Pour l’occasion, deux éminents biblistes, le P. Scott Lewis, S.J., du Collège universitaire Regis, à Toronto, et  le P. Michel Gourgues, O.P., du Collège universitaire dominicain, à Ottawa, ont fait un exposé et ont répondu par la suite aux questions des quelque 90 évêques présents.

Le P. Scott Lewis, S.J. (à d.) et Mgr Terrence Prendergast, S.J., archevêque d’Ottawa.

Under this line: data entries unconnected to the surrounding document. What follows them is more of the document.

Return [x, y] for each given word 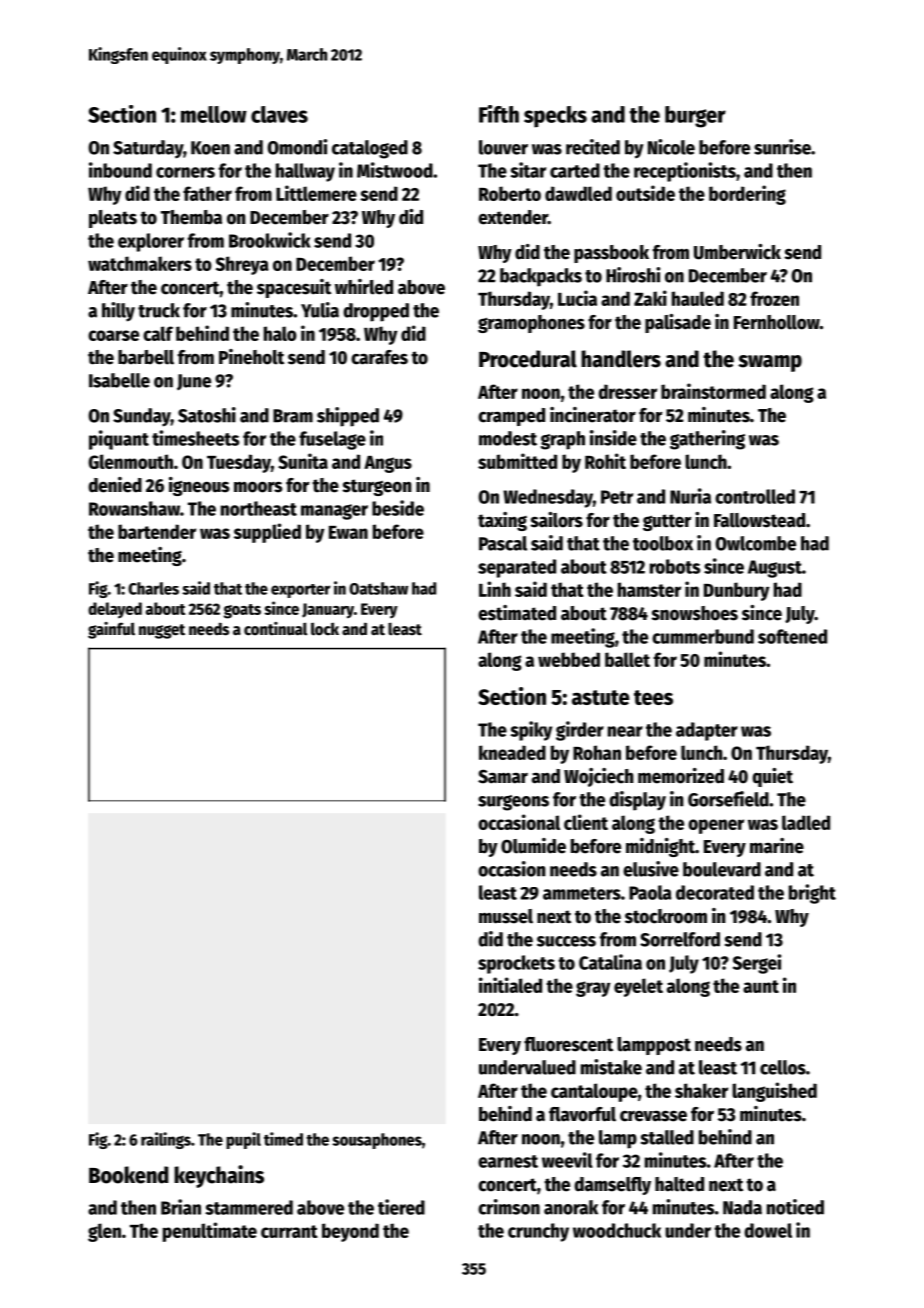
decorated [715, 892]
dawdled [578, 193]
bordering [747, 195]
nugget [162, 631]
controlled [755, 496]
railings [166, 1140]
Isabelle [119, 380]
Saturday [148, 149]
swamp [770, 363]
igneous [199, 486]
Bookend [128, 1175]
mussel [506, 916]
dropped [376, 312]
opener [716, 826]
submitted [517, 461]
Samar [503, 776]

Le P. Lewis s’est penché plus particulièrement sur les perceptions variées et souvent divergentes qu’ont les gens de cet homme « complexe et parfois énigmatique » qui a laissé une forte empreinte dans le parcours de l’Église catholique jusqu’à maintenant.  Tout en précisant que « Paul était un non-conformiste, un innovateur, et un homme de vision et d’engagement », le P. Lewis n’a pas manqué d’ajouter que « l’enseignement et la prédication de Paul posent des défis à toutes personnes ».  Face aux réalités d’aujourd’hui, il ne fait aucun doute, de dire le P. Lewis, que « Paul ne tolérerait pas les frontières artificielles au pouvoir rédempteur et à l’amour de Dieu ».

Pour sa part, le P. Michel Gourgues a fait ressortir des aspects de la vie et des écrits de Paul qui n’ont pas encore été éclaircis.  En quelle année est-il né?  Qu’a-t-il fait avant sa conversion? Lesquelles de ses lettres sont de sa main et lesquelles ont-elles été écrites ou retouchées par ses disciples – plus particulièrement les deux lettres à Timothée?  Comment est-il mort?  Quel est le sens profond de sa mission et de sa vision?  Autant de questions pour lesquels le P. Gourgues a donné son point de vue d’exégète soucieux de la vérité.

Le P. Michel Gourgues, O.P. (à g.) et Mgr François Lapierre, P.M.É., évêque de Saint-Hyacinthe.

Par la suite, les évêques ont pris connaissance des projets d’entraide auxquels a collaboré l’organisme Développement et Paix au cours de l’année écoulée.  Au dire de Mgr Luc Cyr, évêque de Valleyfield et membre depuis six ans du Conseil d’administration de Développement et Paix, parmi les projets qui ont surtout retenu l’attention, il y a lieu de mentionner l’initiative de partenariat avec Caritas Zambie, qui a permis de venir en aide à plus de 24 000 personnes touchées par les tempêtes de pluie abondante et les crues subites dans ce pays.  La campagne de l’automne 2007 portant sur la responsabilité sociale des entreprises minières canadiennes établies à l’étranger a aussi atteint les objectifs visés, quoique le gouvernement canadien n’ait pas encore pris d’engagement à ce propos.  Au cours de la période 2007-2008, Développement et Paix a engagé près de 16 millions de dollars dans divers programmes et projets.

L’Organisme catholique pour la vie et la famille (OCVF) a aussi brossé un tableau des activités et publications auxquelles il a contribué au cours de la dernière année et des projets à venir.  Mgr Jean Gagnon, évêque de Gaspé et président du Conseil d’administration de l’OCVF, a mentionné qu’il y aura un deuxième symposium national sur la théologie du corps, à Québec, les 8 et 9 novembre prochain.  Il a aussi expliqué comment l’OCVF apporte sa collaboration à l’Église catholique dans le constant débat public sur le respect de la vie, dans toutes ses dimensions.

Un troisième rapport a été présenté aux membres de l’Assemblée plénière : celui sur les activités du Conseil catholique autochtone.  Mgr Albert LeGatt, évêque de Saskatoon, a souligné que les six années qu’il vient de consacrer au Conseil autochtone lui ont permis de comprendre à quel point les liens personnels sont essentiels au rétablissement de la collaboration et de la confiance entre les Peuples autochtones et l’Eglise.